Data for analysis:
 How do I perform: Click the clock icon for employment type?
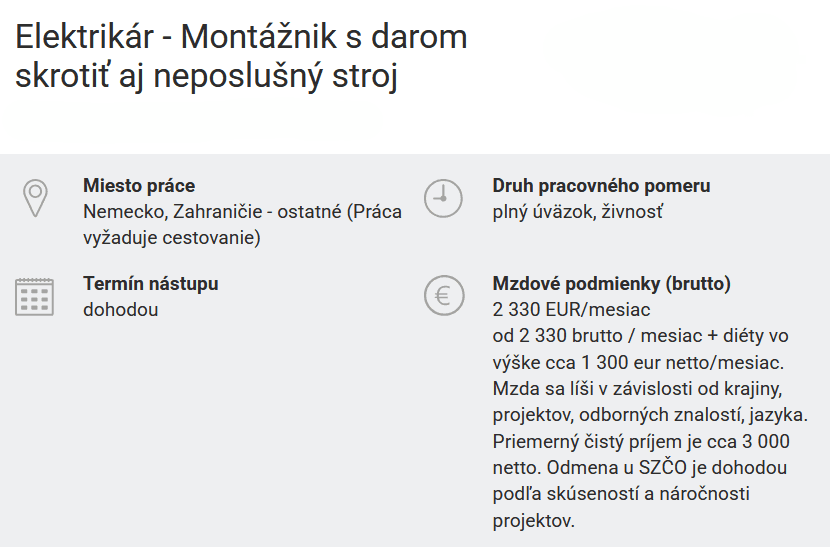click(x=443, y=198)
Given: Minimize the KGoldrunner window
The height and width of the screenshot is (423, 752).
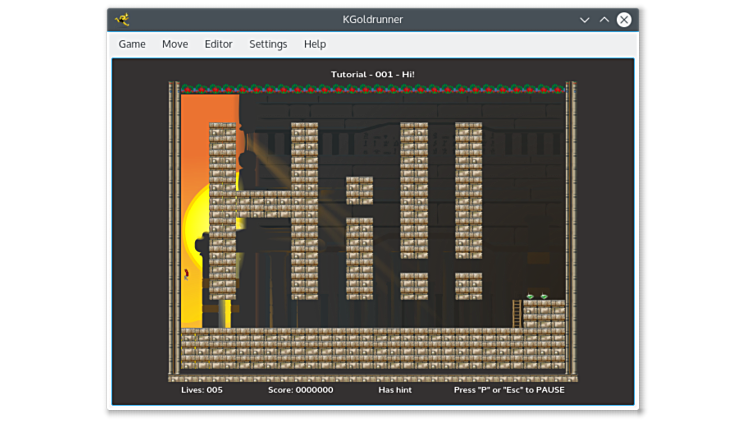Looking at the screenshot, I should point(585,19).
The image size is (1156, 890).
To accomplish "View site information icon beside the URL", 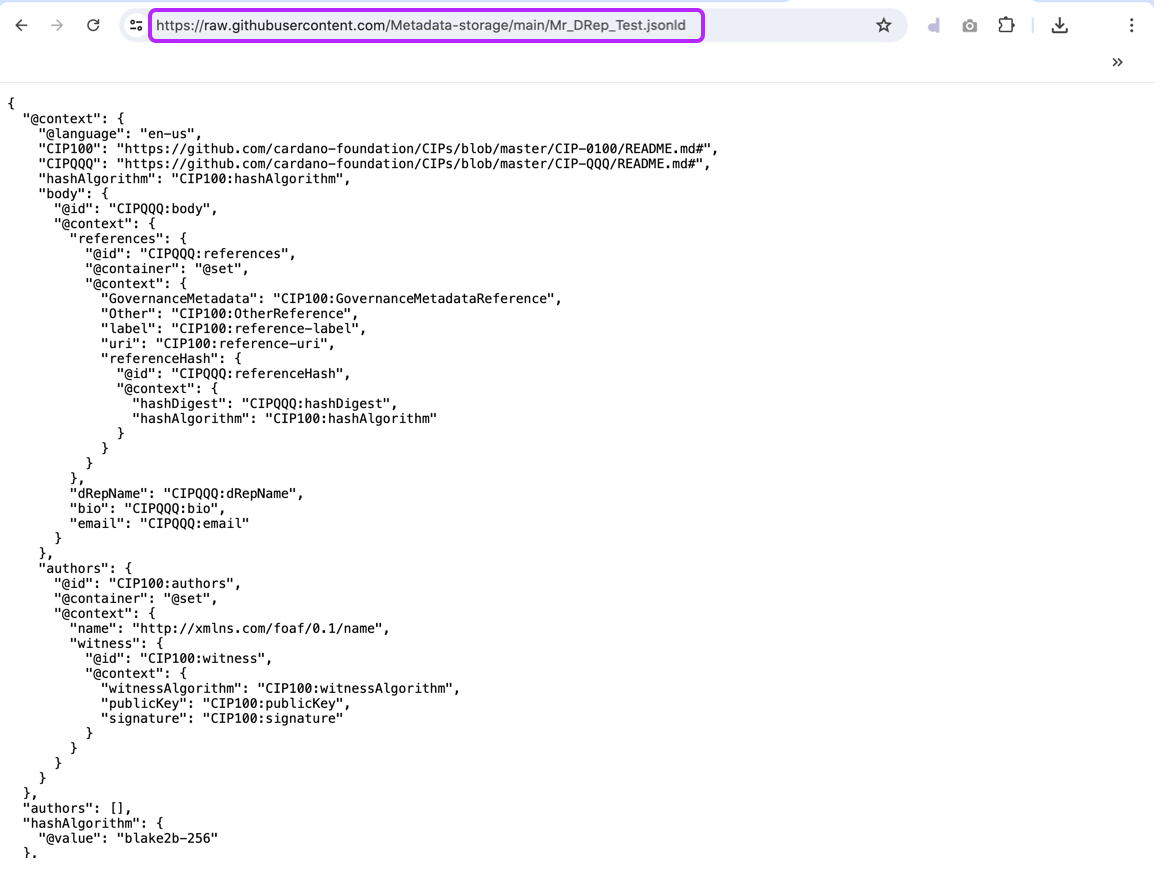I will 136,26.
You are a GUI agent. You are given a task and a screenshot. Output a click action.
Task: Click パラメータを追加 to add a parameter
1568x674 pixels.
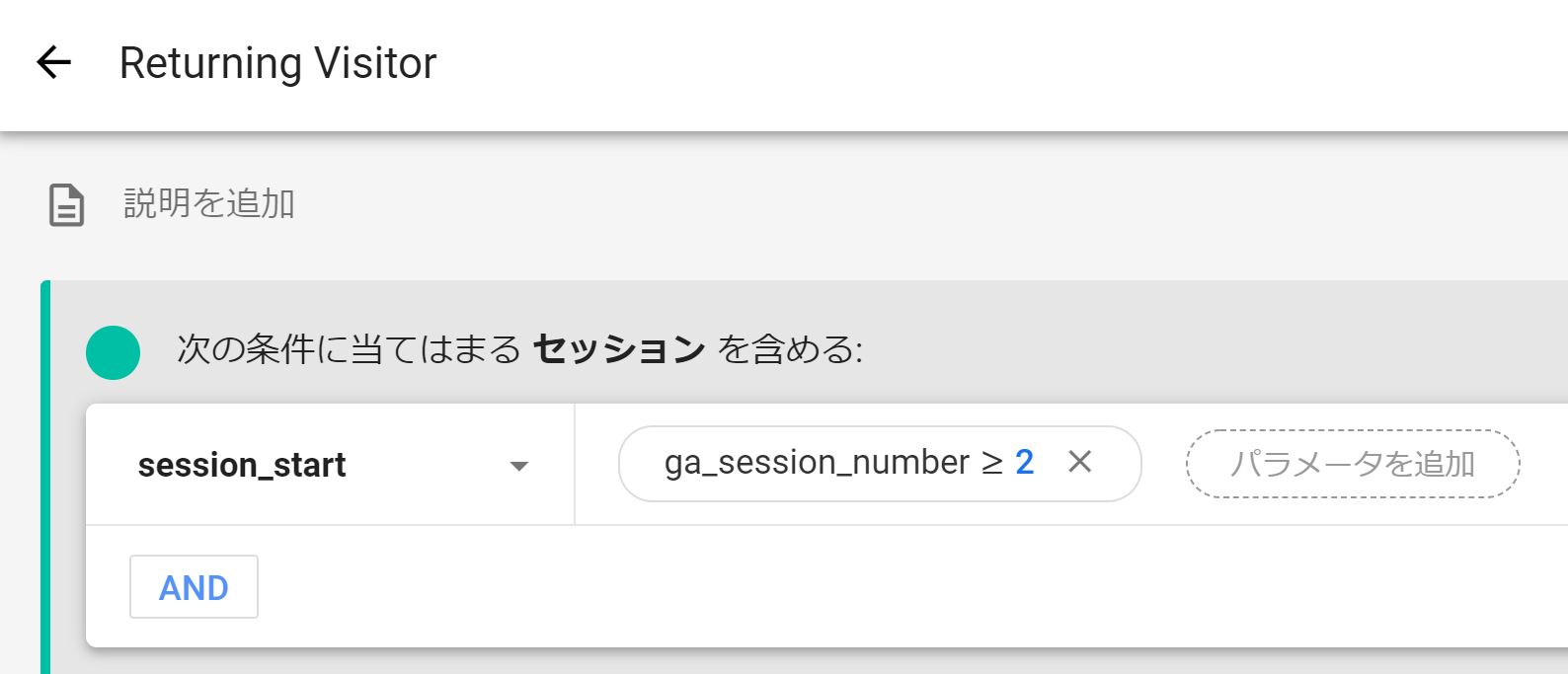pyautogui.click(x=1352, y=464)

Problem details:
In the records above, find the line containing "The image size is (1156, 890)." and output every line from the first through that one, exactly, omitting pictures.

Answer for this exercise:
 How do I perform: Click the clock icon for employment type?
click(x=443, y=198)
Given: Minimize the KGoldrunner window
The height and width of the screenshot is (423, 752).
Looking at the screenshot, I should point(585,19).
The image size is (1156, 890).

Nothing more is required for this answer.